Between the R's and the S's, Ammon and his girlfriend take a break and attend a 3 day conference run by the Dictionary Society of North America, taking place in Chicago.

The letter S stretches across 4 of the 20 volumes of the OED!!!

In the print version of the OED, at 25 pages long, the word SET is the largest entry.

The S-E words are the UN- words. This list is 451 pages long. Ammon says he is is bored after 50 pages and catatonic after 100 pages. SE means self-explanatory. Where if you know that UN means NOT, and from that you can work out that the entire word means NOT- whatever the word means.
I can think of one English word that I dont think fits this category. UNDERSTAND
Is there any such word as Derstand in the English language? I don't think so.

VALENTINE (V) To greet with song at mating time (usually said of birds)
Ammon's comment - When birds sing to attract a mate, it is called a Marvel of Nature. When a man does it, it is called grounds for a restraining order.

There is a word in the OED for everything - such as the little plastic tips at the end of shoelaces (aiglet). Did you know there is also a word for the cupping of your two hands together - for example to drink water or to hold sand on the beach?

YEPSEN (N) The amount that can be held in two hands cupped together, and also the two cupped hand themselves.
My comment - We call these cupped hands together begging as in Please sir, I want some more... (Oliver Twist 1968)

The very last word in the OED is.... ZYXT (V) to see.

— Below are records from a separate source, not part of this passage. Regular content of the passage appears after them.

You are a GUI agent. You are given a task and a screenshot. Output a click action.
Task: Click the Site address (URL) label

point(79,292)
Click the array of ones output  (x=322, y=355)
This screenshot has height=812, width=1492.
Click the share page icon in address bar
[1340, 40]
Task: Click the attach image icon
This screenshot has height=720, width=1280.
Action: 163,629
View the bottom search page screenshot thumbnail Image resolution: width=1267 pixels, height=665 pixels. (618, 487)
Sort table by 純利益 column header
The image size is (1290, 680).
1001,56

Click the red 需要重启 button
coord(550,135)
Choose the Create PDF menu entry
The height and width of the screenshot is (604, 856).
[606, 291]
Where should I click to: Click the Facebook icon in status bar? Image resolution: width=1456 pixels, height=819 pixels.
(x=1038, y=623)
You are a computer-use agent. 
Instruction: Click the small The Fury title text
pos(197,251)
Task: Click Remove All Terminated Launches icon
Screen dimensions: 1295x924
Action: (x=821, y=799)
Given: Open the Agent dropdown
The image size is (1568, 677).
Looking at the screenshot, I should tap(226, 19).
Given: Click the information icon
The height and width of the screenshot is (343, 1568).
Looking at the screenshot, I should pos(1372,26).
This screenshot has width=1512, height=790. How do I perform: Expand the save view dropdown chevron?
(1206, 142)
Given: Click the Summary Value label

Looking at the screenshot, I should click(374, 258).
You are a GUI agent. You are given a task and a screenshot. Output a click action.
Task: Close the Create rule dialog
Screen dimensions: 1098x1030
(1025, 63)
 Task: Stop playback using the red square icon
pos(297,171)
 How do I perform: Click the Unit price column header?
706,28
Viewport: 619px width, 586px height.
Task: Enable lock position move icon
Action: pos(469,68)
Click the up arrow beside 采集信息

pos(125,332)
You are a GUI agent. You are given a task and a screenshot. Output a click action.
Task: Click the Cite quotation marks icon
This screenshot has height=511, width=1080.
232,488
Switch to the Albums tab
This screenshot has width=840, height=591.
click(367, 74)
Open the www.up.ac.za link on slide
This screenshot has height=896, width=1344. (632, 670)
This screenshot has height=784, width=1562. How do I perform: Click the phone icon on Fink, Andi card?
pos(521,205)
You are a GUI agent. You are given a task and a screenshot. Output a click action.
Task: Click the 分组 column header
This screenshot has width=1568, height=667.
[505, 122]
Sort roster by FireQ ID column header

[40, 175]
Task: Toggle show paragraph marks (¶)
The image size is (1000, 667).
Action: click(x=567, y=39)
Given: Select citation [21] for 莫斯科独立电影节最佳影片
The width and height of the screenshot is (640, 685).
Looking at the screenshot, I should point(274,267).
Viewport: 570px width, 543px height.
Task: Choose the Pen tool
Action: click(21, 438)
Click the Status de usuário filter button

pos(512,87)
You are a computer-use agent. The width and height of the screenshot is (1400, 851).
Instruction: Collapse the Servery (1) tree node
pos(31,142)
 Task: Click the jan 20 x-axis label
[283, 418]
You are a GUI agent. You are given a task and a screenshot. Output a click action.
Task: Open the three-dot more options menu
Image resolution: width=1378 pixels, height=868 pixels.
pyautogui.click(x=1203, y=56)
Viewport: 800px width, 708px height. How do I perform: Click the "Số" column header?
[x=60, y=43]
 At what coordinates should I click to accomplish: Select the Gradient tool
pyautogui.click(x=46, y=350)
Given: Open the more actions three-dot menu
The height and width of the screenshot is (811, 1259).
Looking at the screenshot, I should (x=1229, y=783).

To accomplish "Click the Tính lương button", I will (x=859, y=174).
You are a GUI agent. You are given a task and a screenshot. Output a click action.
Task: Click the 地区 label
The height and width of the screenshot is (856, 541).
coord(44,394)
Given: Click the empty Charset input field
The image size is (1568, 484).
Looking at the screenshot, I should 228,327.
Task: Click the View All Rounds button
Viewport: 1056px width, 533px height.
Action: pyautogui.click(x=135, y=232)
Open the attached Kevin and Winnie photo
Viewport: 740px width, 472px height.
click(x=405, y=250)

OED website (requires subscription)

Further Reading. I think I will try and read some of these books. Ammon has read them all.

Simon Winchester who wrote The Professor and the Madman about the making of the OED. He also wrote a book called The Meaning of Everything which is a more detailed history of the OED but no less entertaining that the Professor/Madman.

Caught in the Web of Words - James Murray and the Oxford English Dictionary by Murray's granddaughter Elizabeth Murray.

Lost for Words - The Hidden History of the Oxford English Dictionary by Linda Mugglestone.

I read this book for the Bibliophilic Challenge.